**TASK DESCRIPTION:** Please put the records from the line with "The height and width of the screenshot is (1200, 1500)." up to and including the line with "at that location." into a Markdown table with the columns Row and Line, numbering each nonblank line and skipping blank ones. Leave the pictures out of the answer.

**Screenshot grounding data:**
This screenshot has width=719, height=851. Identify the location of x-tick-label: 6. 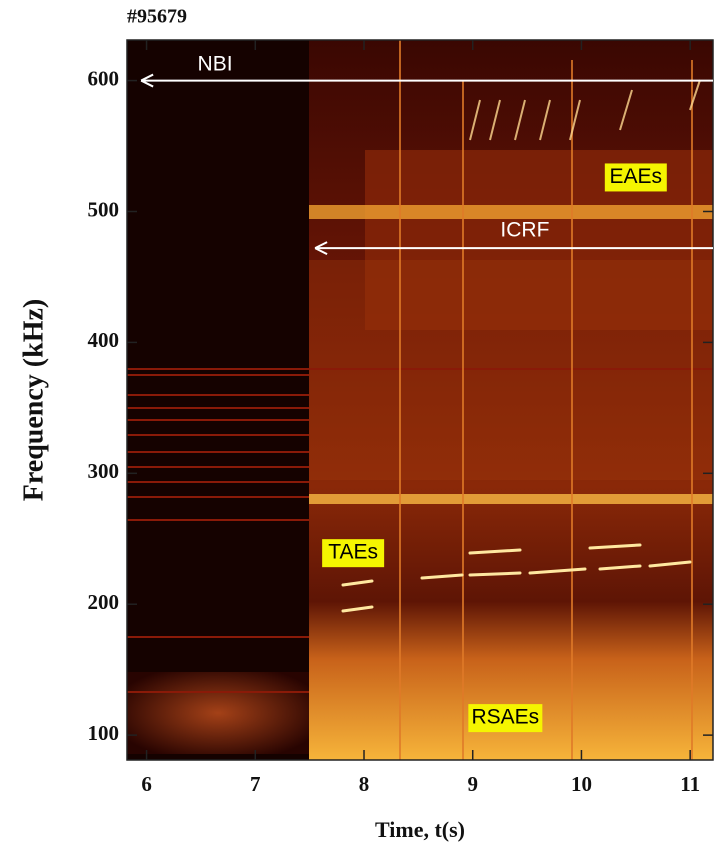
(146, 784).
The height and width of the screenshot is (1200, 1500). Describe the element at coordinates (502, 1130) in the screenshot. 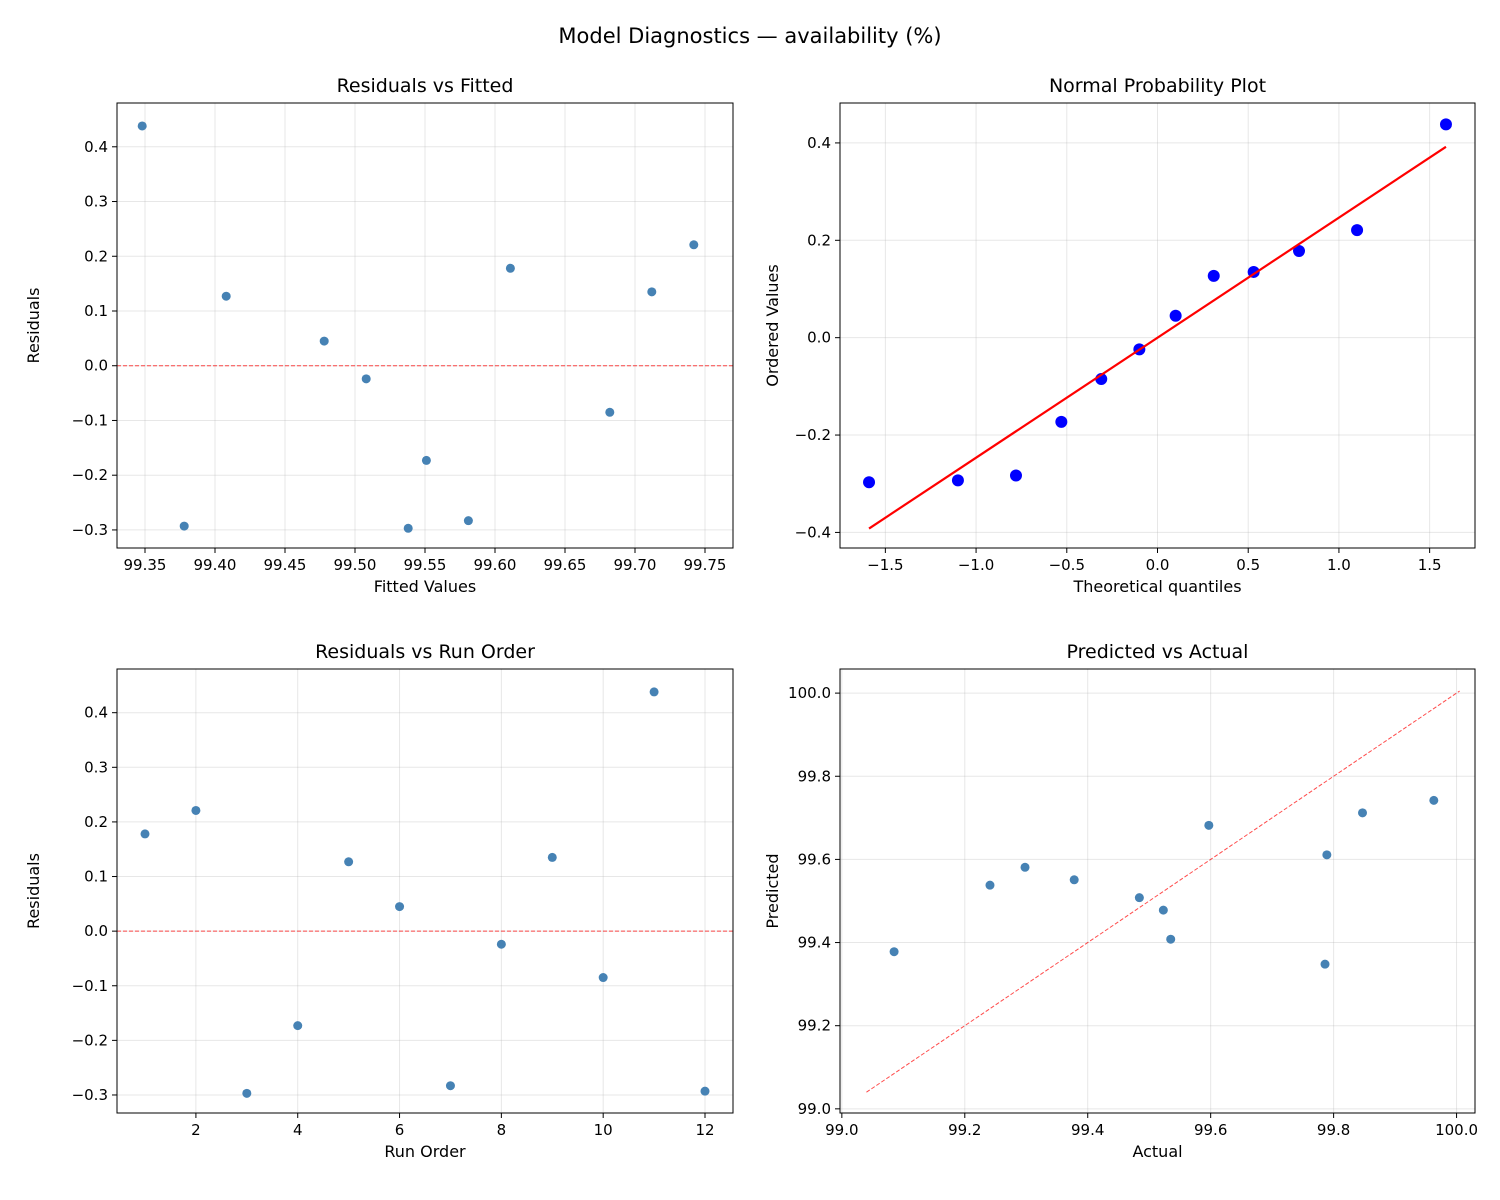

I see `x-tick-label: 8` at that location.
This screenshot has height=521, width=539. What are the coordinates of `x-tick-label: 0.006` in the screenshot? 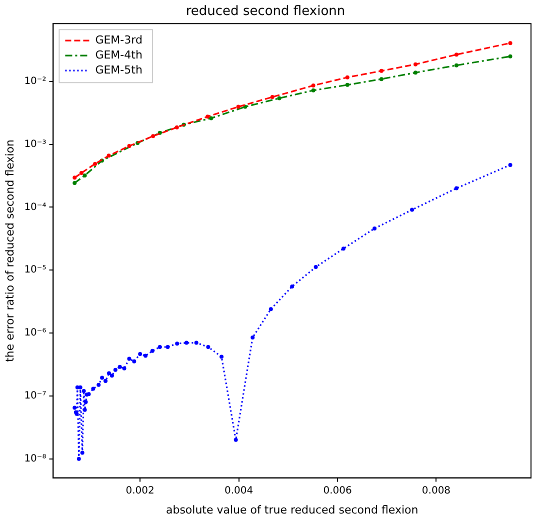 It's located at (338, 490).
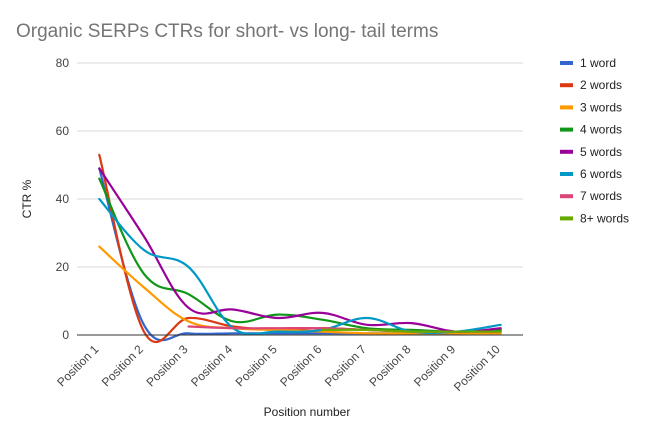 The height and width of the screenshot is (442, 648). What do you see at coordinates (601, 152) in the screenshot?
I see `legend-label: 5 words` at bounding box center [601, 152].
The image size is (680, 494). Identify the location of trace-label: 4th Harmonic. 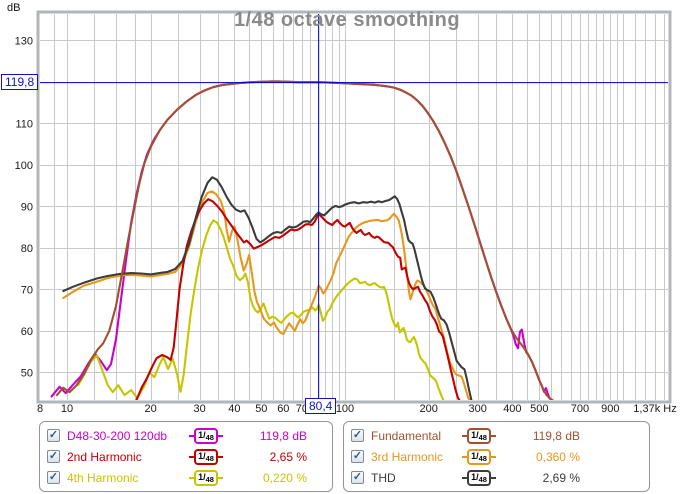
(103, 478).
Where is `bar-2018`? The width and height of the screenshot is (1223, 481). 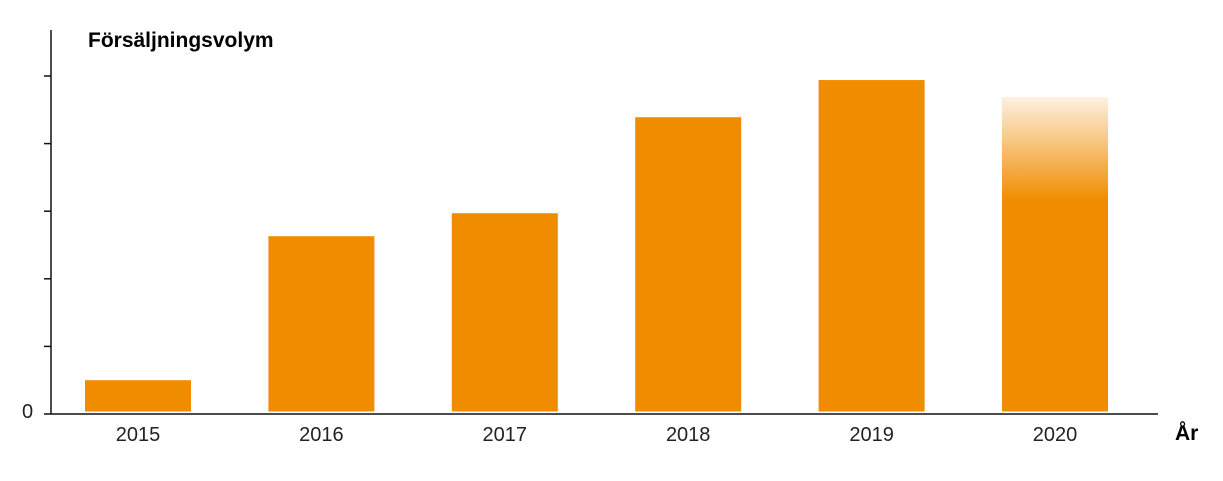 bar-2018 is located at coordinates (688, 264).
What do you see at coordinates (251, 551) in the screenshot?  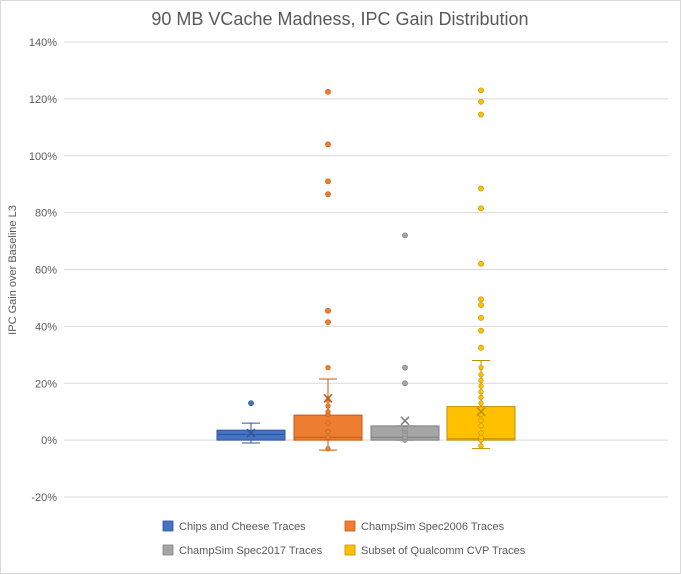 I see `legend-label: ChampSim Spec2017 Traces` at bounding box center [251, 551].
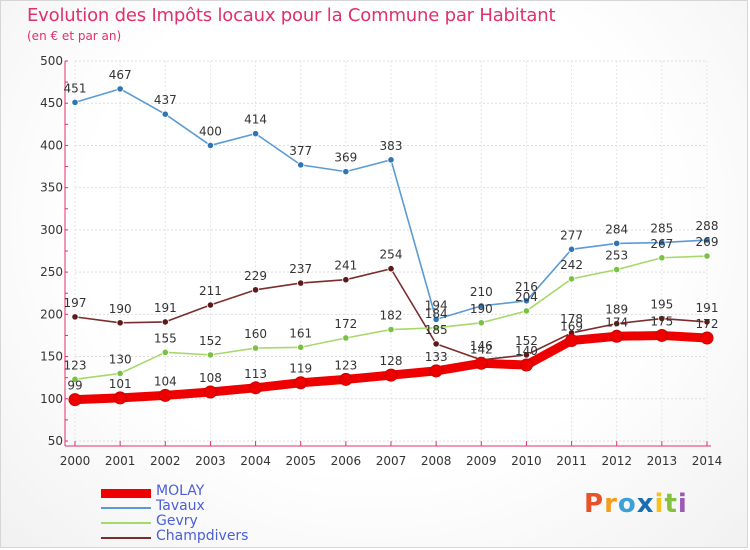  I want to click on legend-label: Champdivers, so click(202, 536).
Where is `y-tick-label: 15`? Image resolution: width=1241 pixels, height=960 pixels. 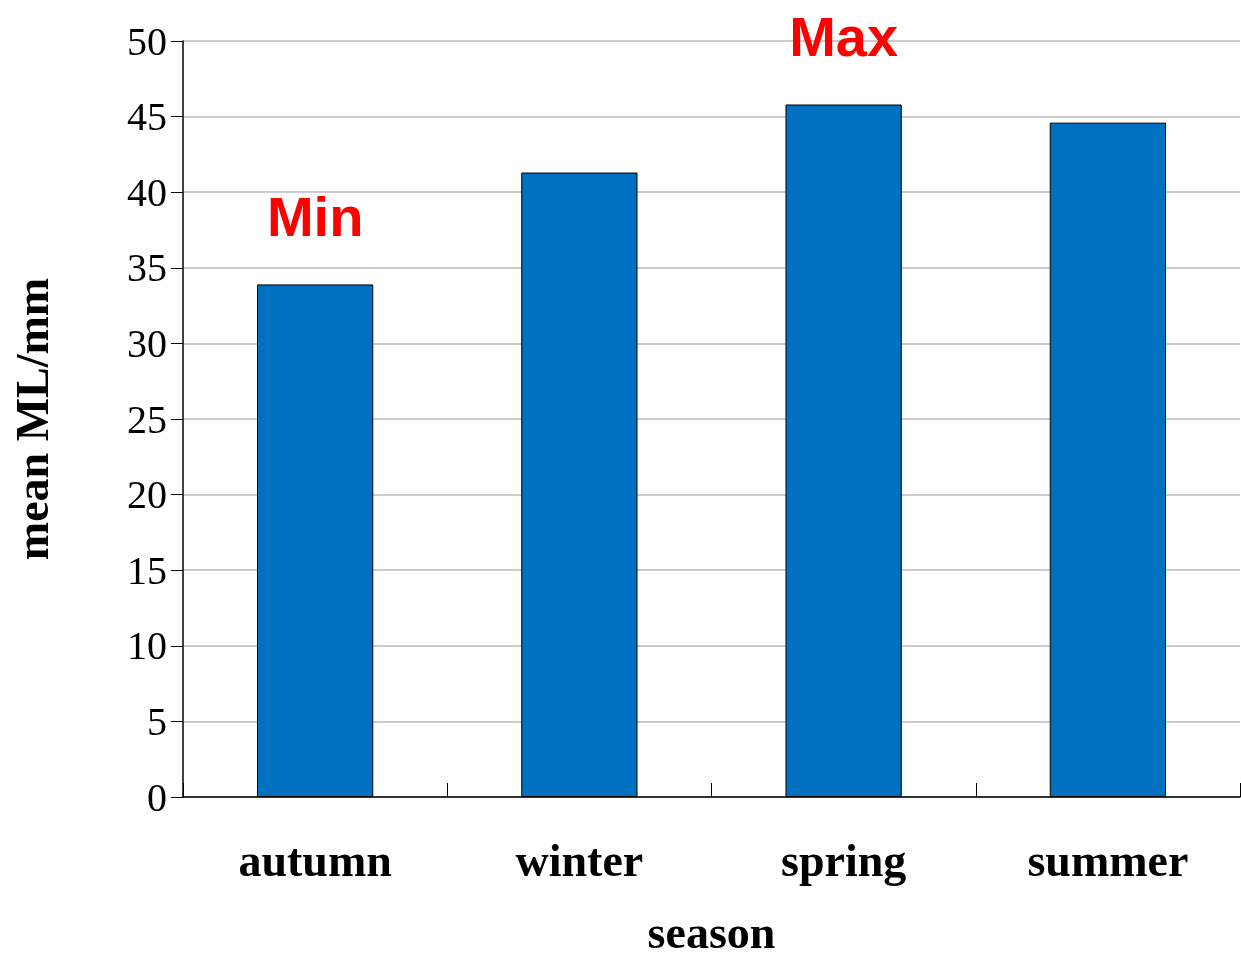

**THE COMPLETED TASK:**
| Row | Line |
|---|---|
| 1 | The height and width of the screenshot is (1200, 1500). Describe the element at coordinates (502, 1130) in the screenshot.  |
| 2 | I see `x-tick-label: 8` at that location. |